» **What is expected**
Replace "sub-header" with "subheading" throughout the lines below, and reproduce everything else without alteration.

» **Input rows**

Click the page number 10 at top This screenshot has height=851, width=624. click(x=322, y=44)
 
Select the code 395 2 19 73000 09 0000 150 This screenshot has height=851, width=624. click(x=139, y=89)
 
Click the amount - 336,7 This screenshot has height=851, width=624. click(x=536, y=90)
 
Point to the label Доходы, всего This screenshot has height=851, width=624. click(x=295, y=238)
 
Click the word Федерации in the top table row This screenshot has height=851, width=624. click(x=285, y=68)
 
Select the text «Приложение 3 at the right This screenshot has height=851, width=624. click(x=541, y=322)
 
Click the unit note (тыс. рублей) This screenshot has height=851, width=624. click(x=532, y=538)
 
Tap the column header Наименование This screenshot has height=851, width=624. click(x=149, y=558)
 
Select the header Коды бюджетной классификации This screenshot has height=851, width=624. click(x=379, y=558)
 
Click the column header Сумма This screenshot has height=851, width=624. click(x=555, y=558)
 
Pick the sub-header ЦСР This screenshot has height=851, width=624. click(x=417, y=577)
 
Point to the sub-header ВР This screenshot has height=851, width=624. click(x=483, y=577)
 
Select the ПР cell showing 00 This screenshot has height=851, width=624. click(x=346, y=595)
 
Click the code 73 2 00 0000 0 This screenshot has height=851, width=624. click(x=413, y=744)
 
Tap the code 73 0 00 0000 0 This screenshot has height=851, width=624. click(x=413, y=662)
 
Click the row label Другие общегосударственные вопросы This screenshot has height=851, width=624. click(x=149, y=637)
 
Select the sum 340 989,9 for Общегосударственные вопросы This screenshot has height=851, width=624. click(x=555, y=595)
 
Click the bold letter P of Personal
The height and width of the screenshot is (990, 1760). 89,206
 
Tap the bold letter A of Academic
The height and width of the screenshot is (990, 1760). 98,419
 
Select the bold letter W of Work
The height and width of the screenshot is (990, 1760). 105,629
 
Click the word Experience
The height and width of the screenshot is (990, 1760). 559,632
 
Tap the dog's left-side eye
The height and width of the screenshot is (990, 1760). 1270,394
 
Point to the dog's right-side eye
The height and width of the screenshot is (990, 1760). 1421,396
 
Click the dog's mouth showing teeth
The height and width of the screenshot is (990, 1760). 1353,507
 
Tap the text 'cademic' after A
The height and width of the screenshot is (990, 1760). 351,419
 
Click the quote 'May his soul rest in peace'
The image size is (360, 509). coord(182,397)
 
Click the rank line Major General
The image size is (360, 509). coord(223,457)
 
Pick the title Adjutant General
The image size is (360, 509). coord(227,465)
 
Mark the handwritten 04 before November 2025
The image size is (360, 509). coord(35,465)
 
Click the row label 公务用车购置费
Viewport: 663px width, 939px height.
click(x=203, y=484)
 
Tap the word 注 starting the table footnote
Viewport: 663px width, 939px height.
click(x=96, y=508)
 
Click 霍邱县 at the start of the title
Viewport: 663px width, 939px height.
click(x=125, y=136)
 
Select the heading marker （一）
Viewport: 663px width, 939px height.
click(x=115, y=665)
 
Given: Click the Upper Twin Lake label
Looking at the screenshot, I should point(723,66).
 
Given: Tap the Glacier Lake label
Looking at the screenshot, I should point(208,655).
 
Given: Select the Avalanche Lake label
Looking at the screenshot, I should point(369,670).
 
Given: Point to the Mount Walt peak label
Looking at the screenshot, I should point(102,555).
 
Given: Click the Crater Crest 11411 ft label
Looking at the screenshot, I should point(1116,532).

» **The result**
Click the page number 10 at top This screenshot has height=851, width=624. click(x=322, y=44)
 
Select the code 395 2 19 73000 09 0000 150 This screenshot has height=851, width=624. click(x=139, y=89)
 
Click the amount - 336,7 This screenshot has height=851, width=624. click(x=536, y=90)
 
Point to the label Доходы, всего This screenshot has height=851, width=624. click(x=295, y=238)
 
Click the word Федерации in the top table row This screenshot has height=851, width=624. click(x=285, y=68)
 
Select the text «Приложение 3 at the right This screenshot has height=851, width=624. click(x=541, y=322)
 
Click the unit note (тыс. рублей) This screenshot has height=851, width=624. click(x=532, y=538)
 
Tap the column header Наименование This screenshot has height=851, width=624. click(x=149, y=558)
 
Select the header Коды бюджетной классификации This screenshot has height=851, width=624. click(x=379, y=558)
 
Click the column header Сумма This screenshot has height=851, width=624. click(x=555, y=558)
 
Pick the subheading ЦСР This screenshot has height=851, width=624. click(x=417, y=577)
 
Point to the subheading ВР This screenshot has height=851, width=624. click(x=483, y=577)
 
Select the ПР cell showing 00 This screenshot has height=851, width=624. click(x=346, y=595)
 
Click the code 73 2 00 0000 0 This screenshot has height=851, width=624. click(x=413, y=744)
 
Tap the code 73 0 00 0000 0 This screenshot has height=851, width=624. click(x=413, y=662)
 
Click the row label Другие общегосударственные вопросы This screenshot has height=851, width=624. click(x=149, y=637)
 
Select the sum 340 989,9 for Общегосударственные вопросы This screenshot has height=851, width=624. click(x=555, y=595)
 
Click the bold letter P of Personal
The height and width of the screenshot is (990, 1760). 89,206
 
Tap the bold letter A of Academic
The height and width of the screenshot is (990, 1760). 98,419
 
Select the bold letter W of Work
The height and width of the screenshot is (990, 1760). 105,629
 
Click the word Experience
The height and width of the screenshot is (990, 1760). 559,632
 
Tap the dog's left-side eye
The height and width of the screenshot is (990, 1760). 1270,394
 
Point to the dog's right-side eye
The height and width of the screenshot is (990, 1760). 1421,396
 
Click the dog's mouth showing teeth
The height and width of the screenshot is (990, 1760). 1353,507
 
Tap the text 'cademic' after A
The height and width of the screenshot is (990, 1760). 351,419
 
Click the quote 'May his soul rest in peace'
The image size is (360, 509). coord(182,397)
 
Click the rank line Major General
The image size is (360, 509). coord(223,457)
 
Pick the title Adjutant General
The image size is (360, 509). coord(227,465)
 
Mark the handwritten 04 before November 2025
The image size is (360, 509). coord(35,465)
 
Click the row label 公务用车购置费
Viewport: 663px width, 939px height.
click(x=203, y=484)
 
Tap the word 注 starting the table footnote
Viewport: 663px width, 939px height.
click(x=96, y=508)
 
Click 霍邱县 at the start of the title
Viewport: 663px width, 939px height.
click(x=125, y=136)
 
Select the heading marker （一）
Viewport: 663px width, 939px height.
click(x=115, y=665)
 
Given: Click the Upper Twin Lake label
Looking at the screenshot, I should point(723,66).
 
Given: Tap the Glacier Lake label
Looking at the screenshot, I should point(208,655).
 
Given: Select the Avalanche Lake label
Looking at the screenshot, I should point(369,670).
 
Given: Point to the Mount Walt peak label
Looking at the screenshot, I should point(102,555).
 
Given: Click the Crater Crest 11411 ft label
Looking at the screenshot, I should point(1116,532).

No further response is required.